Realtor Wally Kidd Shares Housing Market Trends in Northern Michigan

By LISSA EDWARDS on June 26, 2018. Originally posted on

Traverse Magazine readers voted Wally Kidd of Kidd & Leavy Real Estate our region’s Red Hot Best Realtor. Here he shares why Northern Michigan is the land of opportunities.

So … how’s the market?

Wally Kidd
The real estate market is solid. We live in a great part of the state to be in the real estate business. Usually, when you read these interviews people are telling you about some specific segment. But the best thing about Northern Michigan is that we have something for everyone—so as a Realtor my niche covers a lot of areas but especially the waterfront properties. You want to be on a fly fishing river? You want to be on a farm? You want to be in a big town—I’ll show you Traverse City. You want to be in a small town—I’ll show you Petoskey. You want to own a vineyard? You want to grow hops? You want to raise cattle? Want to go into business? Want to buy a small hotel? A bar? Waterfront, of course.

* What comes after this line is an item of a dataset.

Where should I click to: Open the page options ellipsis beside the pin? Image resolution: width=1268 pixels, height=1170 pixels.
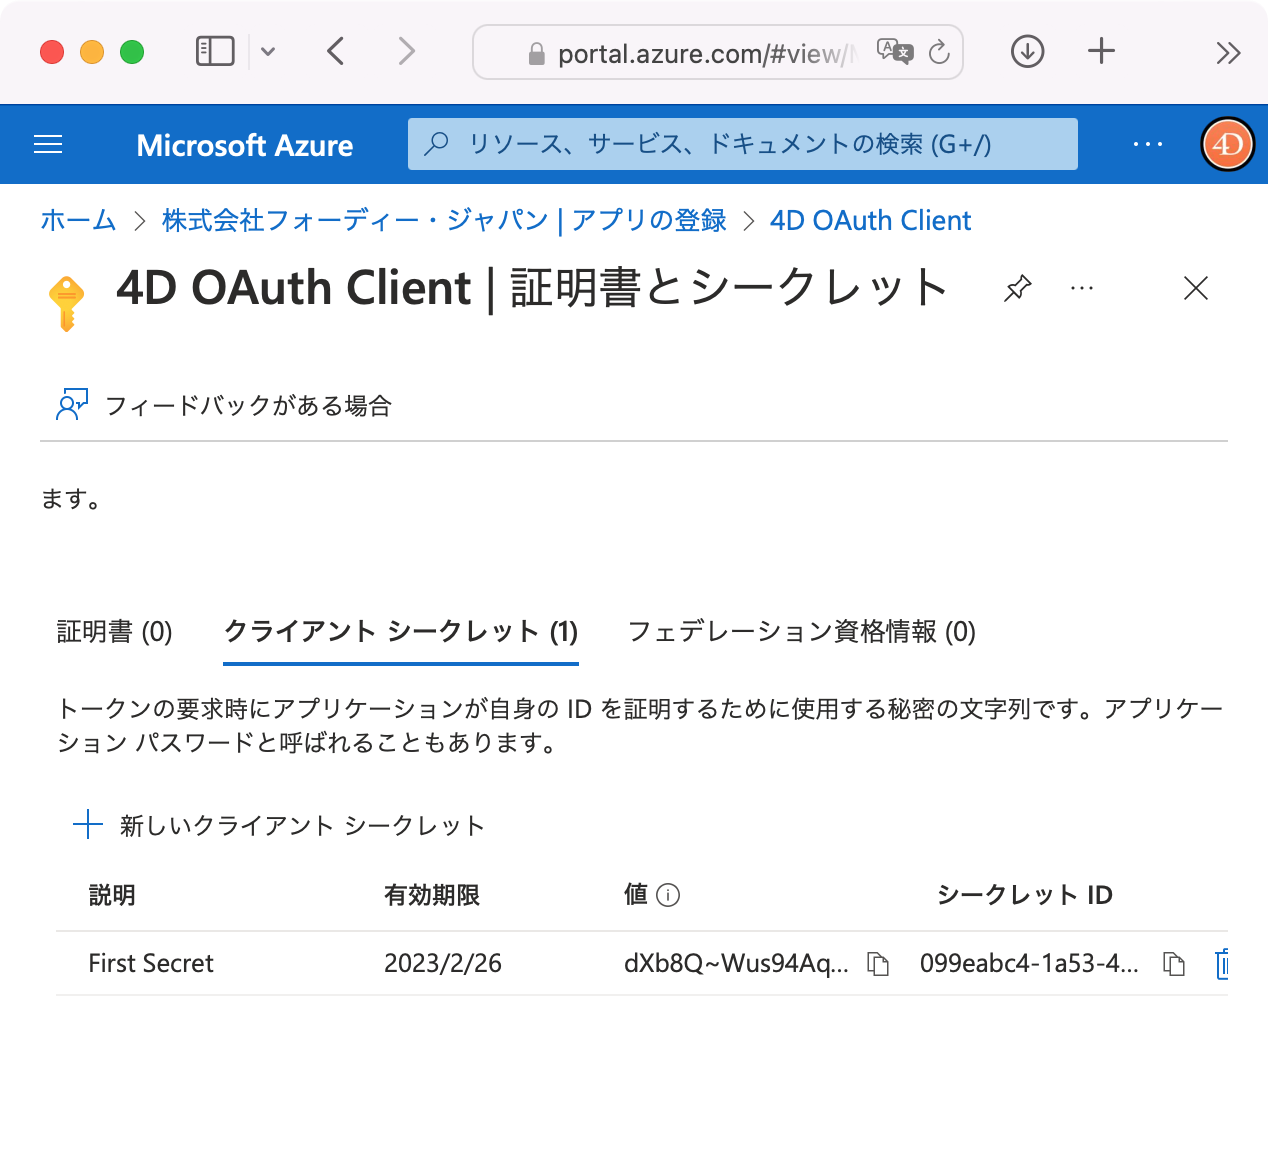click(1081, 289)
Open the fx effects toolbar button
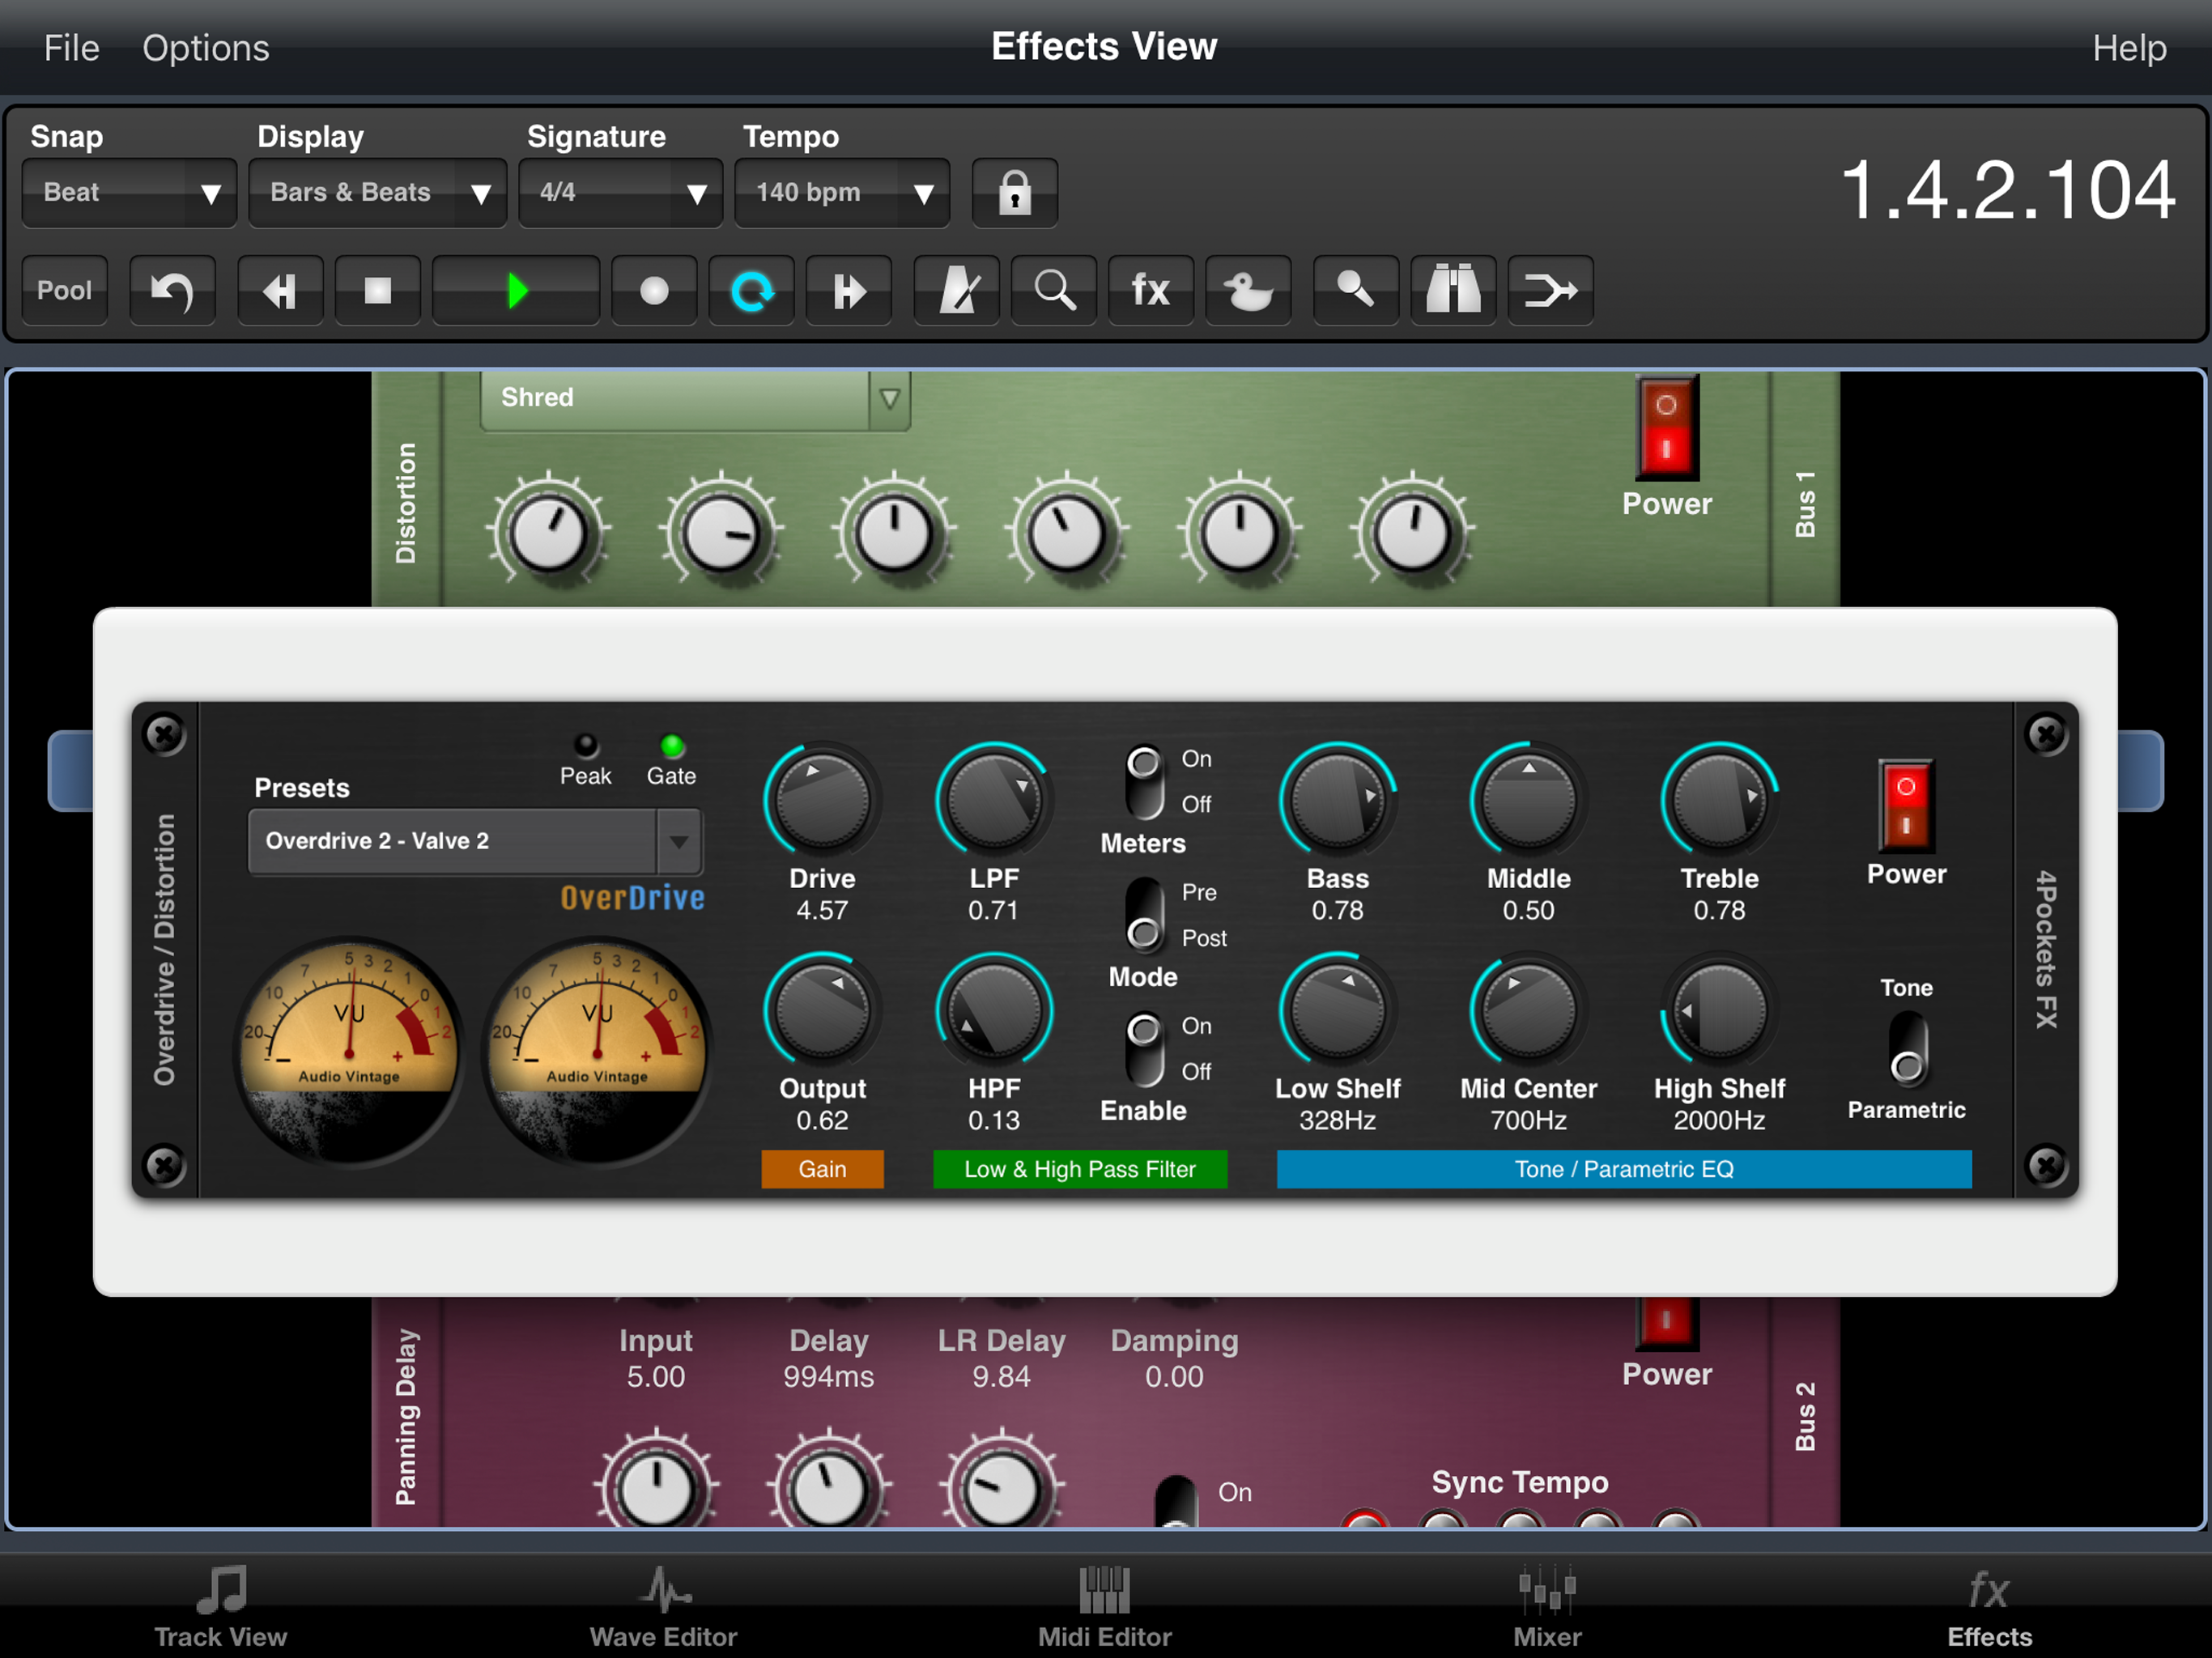The image size is (2212, 1658). (1151, 291)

All of these special properties are backed by our state’s fantastic Pure Michigan campaign. I have a daughter on the West Coast and family on the East Coast, and when I visit them I see those Pure Michigan ads on both coasts. They are really showing the country that Michigan is not just about the automotive industry.

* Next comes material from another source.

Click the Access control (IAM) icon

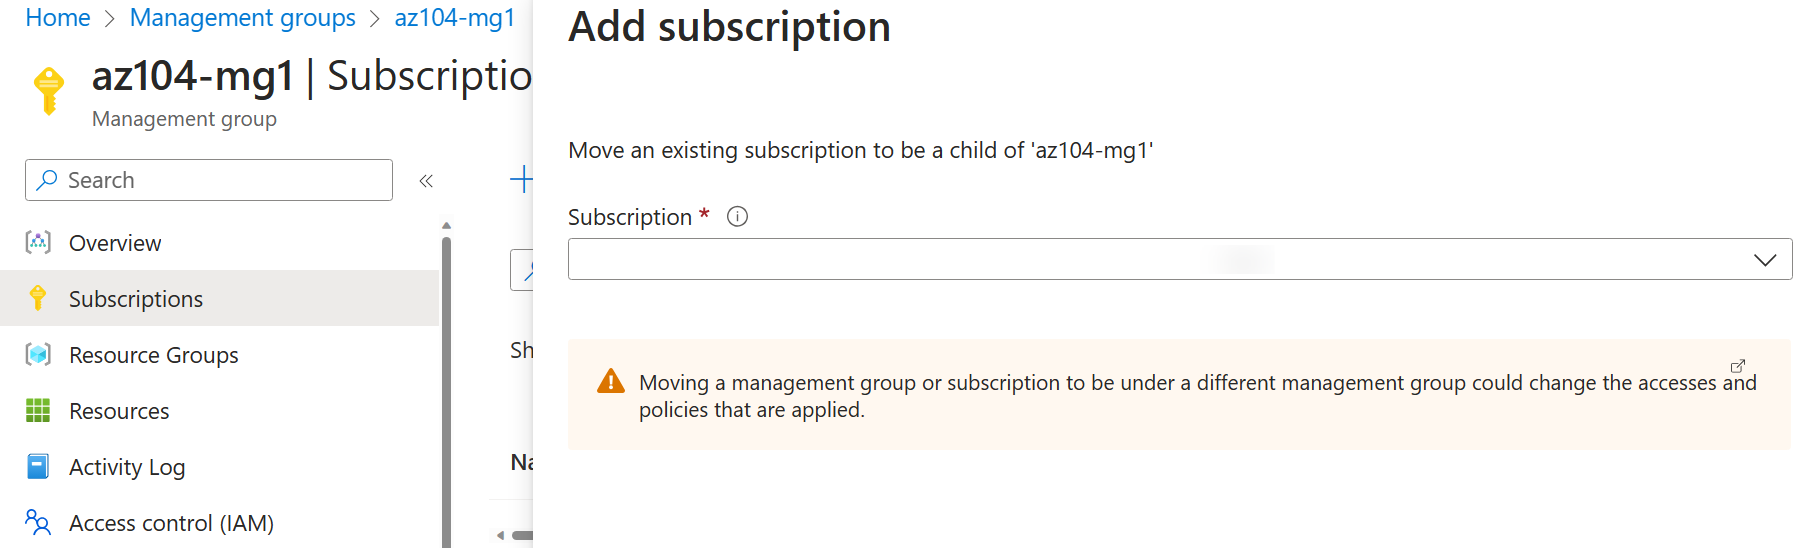point(38,522)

Is the lure of working remotely playing a part in the migration to Northern Michigan?

WK: Yes, technology is so advanced it allows people to work from anywhere. Would you rather work from the Grand Rapids area or Walloon Lake? The Flint area or Crooked Lake?

Talk demographics to me.

WK: We really have a cross section for every age and pocketbook. If you are a millennial, I am going to show you downtown Petoskey or Traverse City. Then if I sense you are comfortable enough with the idea I might nudge you to a smaller town.

Boomers want to be close to important services like hospitals—and our hospitals in both Traverse City and Petoskey are significant, highly rated, well-respected hospitals.

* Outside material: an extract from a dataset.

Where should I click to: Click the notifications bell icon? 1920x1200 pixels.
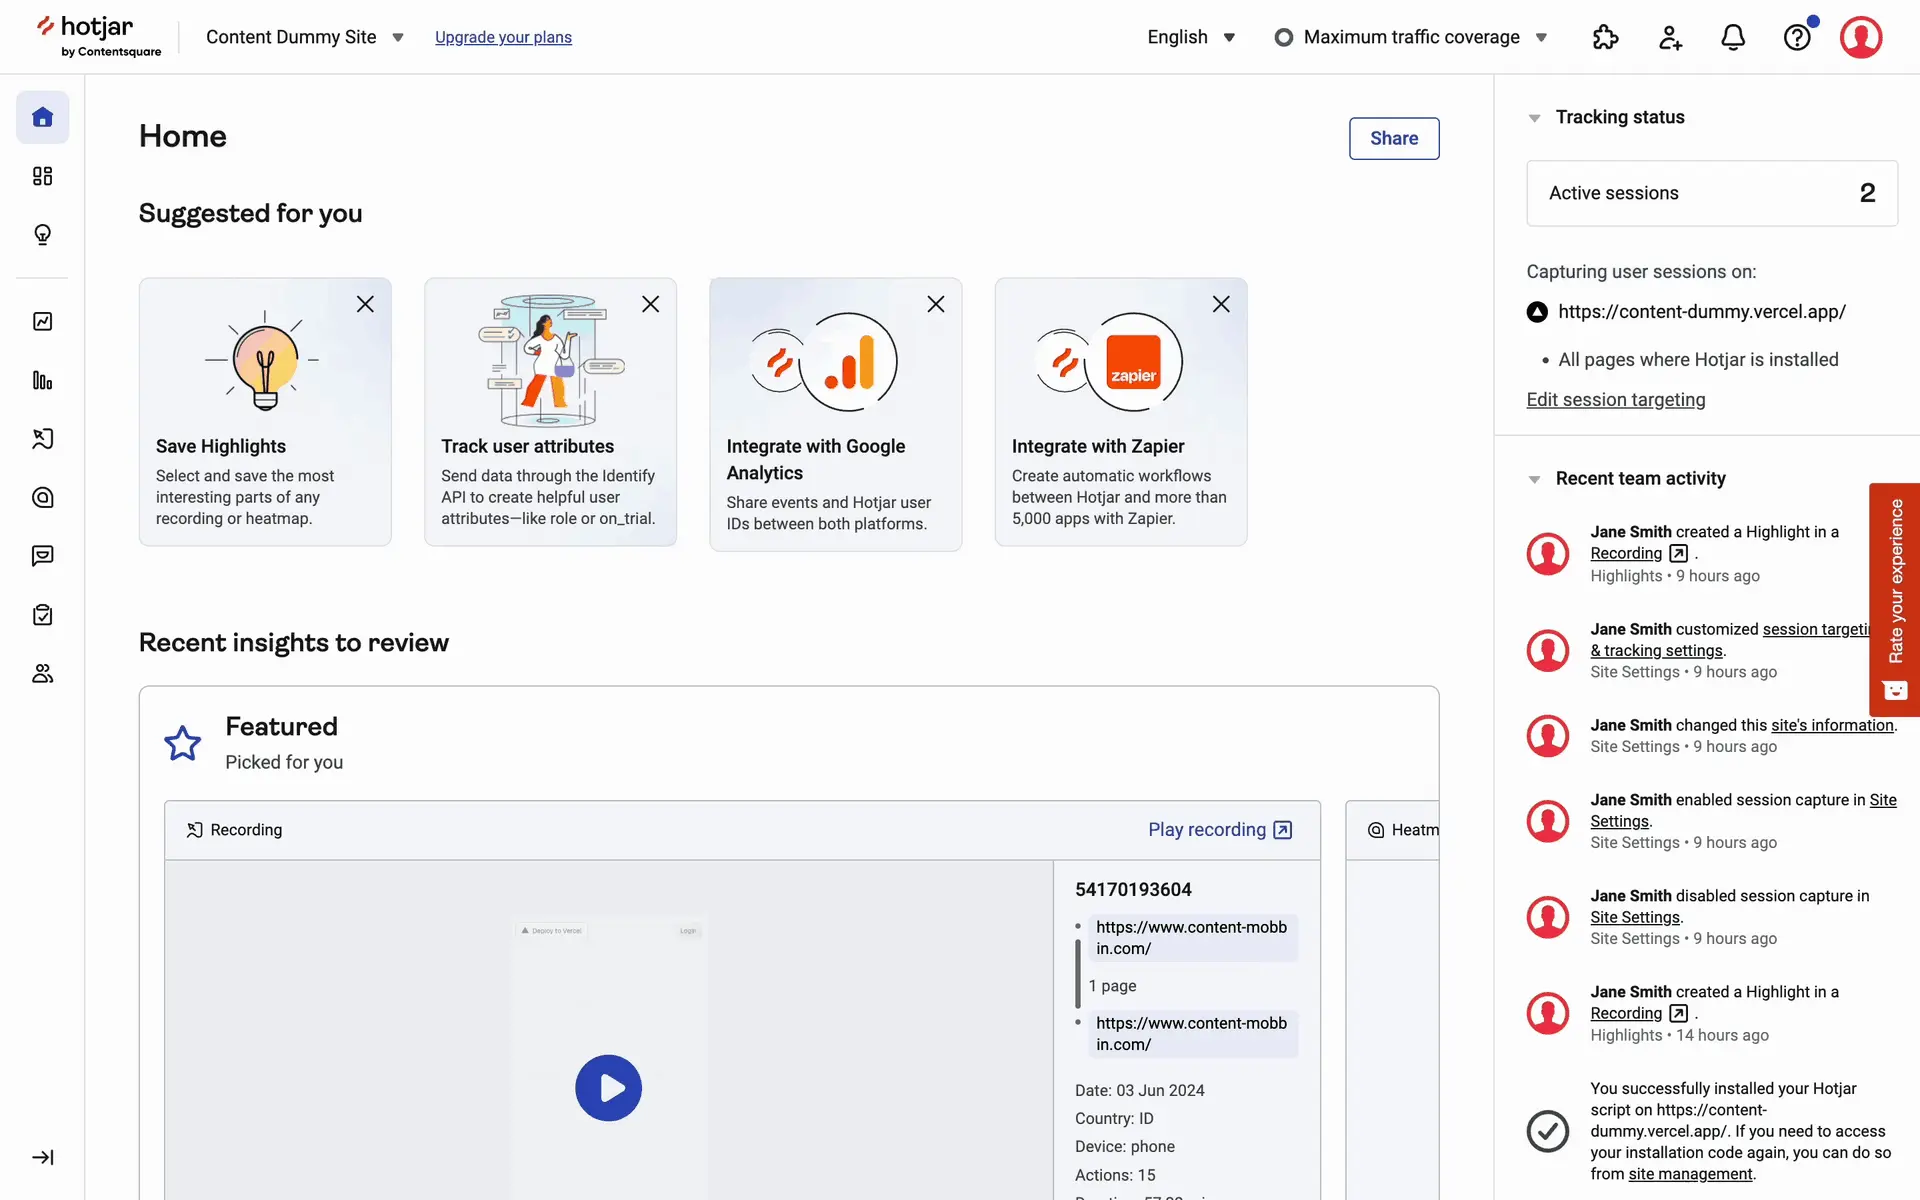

I see Gen X’ers as a new force. They are starting to buy second homes—since our lakes offer different price points they have more options. Crooked and Pickerel Lakes are affordable to Gen X’ers, for instance.

Yet, I’ve heard that inventories are low?

WK: Yes, they are low in both the primary and secondary markets. [That’s why you really have to go to work for clients to find the best property for them.] I just helped a doctor and his wife who is an attorney—they are expecting their first baby. I worked with them for six months. At the beginning, they were thinking about buying on Walloon Lake. Finally, they said, You know what? We are going to buy in town. We want to get to know people in the community. They looked at four homes. But there was no question. They picked the one that was classic, finished, updated and ready to go. No upgrades or renovations were necessary. That is really important to busy Gen X’ers. They don’t mind decorating but beyond that, they want to move into a home that is done.

If inventory is low, does that make it a seller’s market?

WK: Well, we have to be careful with that phrase. When the economy is strong, inventories are low and people have a tendency to overprice their real estate. Buyers are not going to overpay. Buyers have access to a tremendous amount of information online. They know the comps. They know what the house next door sold for. And so they are looking for us to validate the pricing.

We all have a cautious sense that the economy could change tomorrow. So people are not going to make foolish, emotional decisions. We saw that 10 to 15 years ago, but this is a new world. People are looking for value. They want to know that if they have to sell in a couple years they won’t get hurt.

Online real estate sites are in our faces practically every time we look at a screen. Why do we still need a living, breathing Realtor to help us with our real estate transactions?

WK: There is often significant emotion in the buying and selling of real estate from both the buyer and the seller. We can provide counsel to both the buyer and the seller that will take the emotion out of the process. You’d be amazed at how many times after we’ve explained the facts from a business perspective that we are able to get deals done successfully and without emotion.

Taking the emotion out coupled with our high level of expertise and education is very effective. If you are going to have a significant surgery, you are going to want a doctor who has done that surgery successfully a number of times. I think it is the same thing with anything in life, whether you are hiring an attorney or a professional in real estate. You want somebody who has been through it, done it a number of times and can deliver successful results over and over.

Certainly, we are bombarded with many, many properties online. But are there quietly listed properties that online users never see?

WK: It’s not uncommon to have very special properties go on sale that aren’t marketed. These people don’t want a sign in the yard. They don’t want it on MLS. They want to do it quietly. That’s when they really look to someone who has the necessary connection to sell this kind of listing.

I am online savvy, I live in Ann Arbor and I’m looking to start a microbrew Up North.

WK: We know exactly where to take you.

Elizabeth Edwards is managing editor of Traverse Magazine and Northern Home & Cottage.